So Sarah's work led to three scientific papers that got her into a PhD program at UC Berkeley, in Conservation Biology. And she's working on that now and will hopefully be Dr. MacLean very soon.
And after spending a couple of summers really getting to know gulls and their alarm calls on the island, Sarah noticed that the vocalizations seemed to be more nuanced than people and researchers had previously recognized. We have one word to describe the alarm call of a gull. It's the "YEOW" call. And you'll hear that in a minute. To us, a YEOW is a YEOW. But Sarah's wondering if that alarm call is actually something more, if there's something more-- more information in there.
And that's where this delightful young woman Shailee Shah picks up the story.

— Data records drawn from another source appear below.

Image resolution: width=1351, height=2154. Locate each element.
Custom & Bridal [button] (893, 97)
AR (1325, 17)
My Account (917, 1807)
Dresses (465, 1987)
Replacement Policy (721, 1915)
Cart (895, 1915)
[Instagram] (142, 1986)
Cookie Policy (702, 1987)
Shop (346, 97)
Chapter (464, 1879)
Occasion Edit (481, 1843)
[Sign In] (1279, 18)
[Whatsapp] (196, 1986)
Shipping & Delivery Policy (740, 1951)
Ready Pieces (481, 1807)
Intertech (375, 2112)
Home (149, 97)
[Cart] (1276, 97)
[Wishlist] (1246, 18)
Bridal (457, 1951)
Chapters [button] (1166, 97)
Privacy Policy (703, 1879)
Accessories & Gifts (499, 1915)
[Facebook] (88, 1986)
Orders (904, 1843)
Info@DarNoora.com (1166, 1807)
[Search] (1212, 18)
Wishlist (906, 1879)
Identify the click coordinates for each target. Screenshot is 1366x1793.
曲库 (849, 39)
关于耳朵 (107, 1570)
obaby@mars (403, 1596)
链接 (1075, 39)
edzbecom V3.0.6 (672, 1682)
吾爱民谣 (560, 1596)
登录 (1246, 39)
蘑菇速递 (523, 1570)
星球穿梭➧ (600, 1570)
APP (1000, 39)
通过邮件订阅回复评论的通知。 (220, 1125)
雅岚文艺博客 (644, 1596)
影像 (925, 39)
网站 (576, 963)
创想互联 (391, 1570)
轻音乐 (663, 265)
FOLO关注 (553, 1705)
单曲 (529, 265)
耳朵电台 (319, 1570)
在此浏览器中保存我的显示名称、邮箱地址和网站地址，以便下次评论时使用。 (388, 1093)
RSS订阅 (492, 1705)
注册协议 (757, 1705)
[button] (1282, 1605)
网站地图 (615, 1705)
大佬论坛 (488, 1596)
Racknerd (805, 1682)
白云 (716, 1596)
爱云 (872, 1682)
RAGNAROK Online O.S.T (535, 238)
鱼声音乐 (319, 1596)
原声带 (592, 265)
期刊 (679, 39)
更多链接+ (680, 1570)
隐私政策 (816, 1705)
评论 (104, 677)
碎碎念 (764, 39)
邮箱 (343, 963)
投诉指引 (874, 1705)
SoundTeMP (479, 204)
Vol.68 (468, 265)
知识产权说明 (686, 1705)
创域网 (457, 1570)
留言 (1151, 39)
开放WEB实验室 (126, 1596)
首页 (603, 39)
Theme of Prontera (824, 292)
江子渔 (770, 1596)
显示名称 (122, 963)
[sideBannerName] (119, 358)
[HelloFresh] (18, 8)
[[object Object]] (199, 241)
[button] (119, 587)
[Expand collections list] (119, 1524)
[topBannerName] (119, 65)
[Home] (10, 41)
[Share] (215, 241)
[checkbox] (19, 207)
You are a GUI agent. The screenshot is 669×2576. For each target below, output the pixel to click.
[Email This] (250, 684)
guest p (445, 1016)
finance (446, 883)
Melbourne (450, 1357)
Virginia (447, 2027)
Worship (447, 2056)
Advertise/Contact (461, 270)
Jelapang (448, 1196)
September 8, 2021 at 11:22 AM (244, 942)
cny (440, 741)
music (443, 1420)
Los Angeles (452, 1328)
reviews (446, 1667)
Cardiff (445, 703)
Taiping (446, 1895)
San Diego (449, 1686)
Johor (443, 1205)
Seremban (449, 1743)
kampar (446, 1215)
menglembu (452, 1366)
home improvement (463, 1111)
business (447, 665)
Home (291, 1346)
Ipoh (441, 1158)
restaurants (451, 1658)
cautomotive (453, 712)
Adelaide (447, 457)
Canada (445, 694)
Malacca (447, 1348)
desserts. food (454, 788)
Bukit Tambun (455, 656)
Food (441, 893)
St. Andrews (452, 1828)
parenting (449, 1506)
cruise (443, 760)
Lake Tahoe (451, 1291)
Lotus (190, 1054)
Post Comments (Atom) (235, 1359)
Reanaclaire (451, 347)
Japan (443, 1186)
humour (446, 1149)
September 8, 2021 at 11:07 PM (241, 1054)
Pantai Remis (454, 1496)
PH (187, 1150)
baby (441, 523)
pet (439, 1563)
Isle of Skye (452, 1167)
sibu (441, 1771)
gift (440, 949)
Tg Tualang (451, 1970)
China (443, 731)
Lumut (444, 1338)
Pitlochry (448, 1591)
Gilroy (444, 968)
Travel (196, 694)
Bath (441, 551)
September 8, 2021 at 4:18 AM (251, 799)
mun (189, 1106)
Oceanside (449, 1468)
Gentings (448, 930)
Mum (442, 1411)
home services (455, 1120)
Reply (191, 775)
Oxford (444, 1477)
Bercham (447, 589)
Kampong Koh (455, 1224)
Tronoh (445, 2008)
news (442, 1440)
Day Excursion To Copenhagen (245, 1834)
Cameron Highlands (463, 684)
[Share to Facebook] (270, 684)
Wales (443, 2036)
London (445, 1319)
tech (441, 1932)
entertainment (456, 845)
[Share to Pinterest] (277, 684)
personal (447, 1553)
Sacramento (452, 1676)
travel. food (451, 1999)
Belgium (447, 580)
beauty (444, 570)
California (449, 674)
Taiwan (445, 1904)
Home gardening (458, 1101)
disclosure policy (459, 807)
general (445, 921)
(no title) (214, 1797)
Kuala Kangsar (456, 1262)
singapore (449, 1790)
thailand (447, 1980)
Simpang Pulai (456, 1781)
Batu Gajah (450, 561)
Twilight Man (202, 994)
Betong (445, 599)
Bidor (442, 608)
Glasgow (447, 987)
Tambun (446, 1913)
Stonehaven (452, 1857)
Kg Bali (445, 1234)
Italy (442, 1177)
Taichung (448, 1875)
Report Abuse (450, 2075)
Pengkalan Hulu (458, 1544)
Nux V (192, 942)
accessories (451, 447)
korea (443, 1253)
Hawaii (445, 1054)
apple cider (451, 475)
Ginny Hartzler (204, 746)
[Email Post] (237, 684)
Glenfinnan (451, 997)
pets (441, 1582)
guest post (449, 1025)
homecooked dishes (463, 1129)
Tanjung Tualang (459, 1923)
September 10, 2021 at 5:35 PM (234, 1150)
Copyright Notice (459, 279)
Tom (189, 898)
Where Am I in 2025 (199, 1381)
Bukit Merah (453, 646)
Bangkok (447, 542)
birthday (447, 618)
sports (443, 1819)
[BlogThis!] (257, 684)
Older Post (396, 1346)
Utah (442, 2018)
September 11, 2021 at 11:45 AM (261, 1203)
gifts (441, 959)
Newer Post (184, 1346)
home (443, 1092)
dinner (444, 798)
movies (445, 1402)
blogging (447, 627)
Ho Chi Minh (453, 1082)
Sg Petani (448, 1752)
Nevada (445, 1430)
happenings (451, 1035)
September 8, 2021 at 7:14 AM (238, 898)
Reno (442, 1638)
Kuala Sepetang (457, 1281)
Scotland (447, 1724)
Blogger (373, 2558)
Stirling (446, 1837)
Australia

The big picture of what Shailee was interested in is how birds use vocal communication to convey a variety of information and signals to one another.
So we know that a songbird could sing. A male songbird may be singing, and he might be saying, hey, baby! You know, I'm over here. Come check me out. Or he may be saying, hey, dude, this is my territory. You stay out. So he's conveying both of those bits of information in his song.
A lot of birds give contact calls, to help maintain flock cohesion. At a certain age, they can give begging calls, to elicit a feeding response from their parents. And all birds out there give alarm calls of one sort or another, warning others to look out for danger.
And there's been plenty of research in recent years that shows that, contained within those alarm calls, those birds aren't just saying "danger" or "watch out." They're saying "danger-- hawk" or "danger-- snake." And the other individuals in the flock understand that and respond in an inappropriate manner.
In fact, the chickadee call, the "chick-a-dee-dee-dee-dee-dee," that's actually an alarm call. And we know that the more "dees" on the end of that "chick-a-dee-dee-dee-dee-dee" means that that bird is really-- the more "dees," the more upset that bird is, and the more dangerous the situation is.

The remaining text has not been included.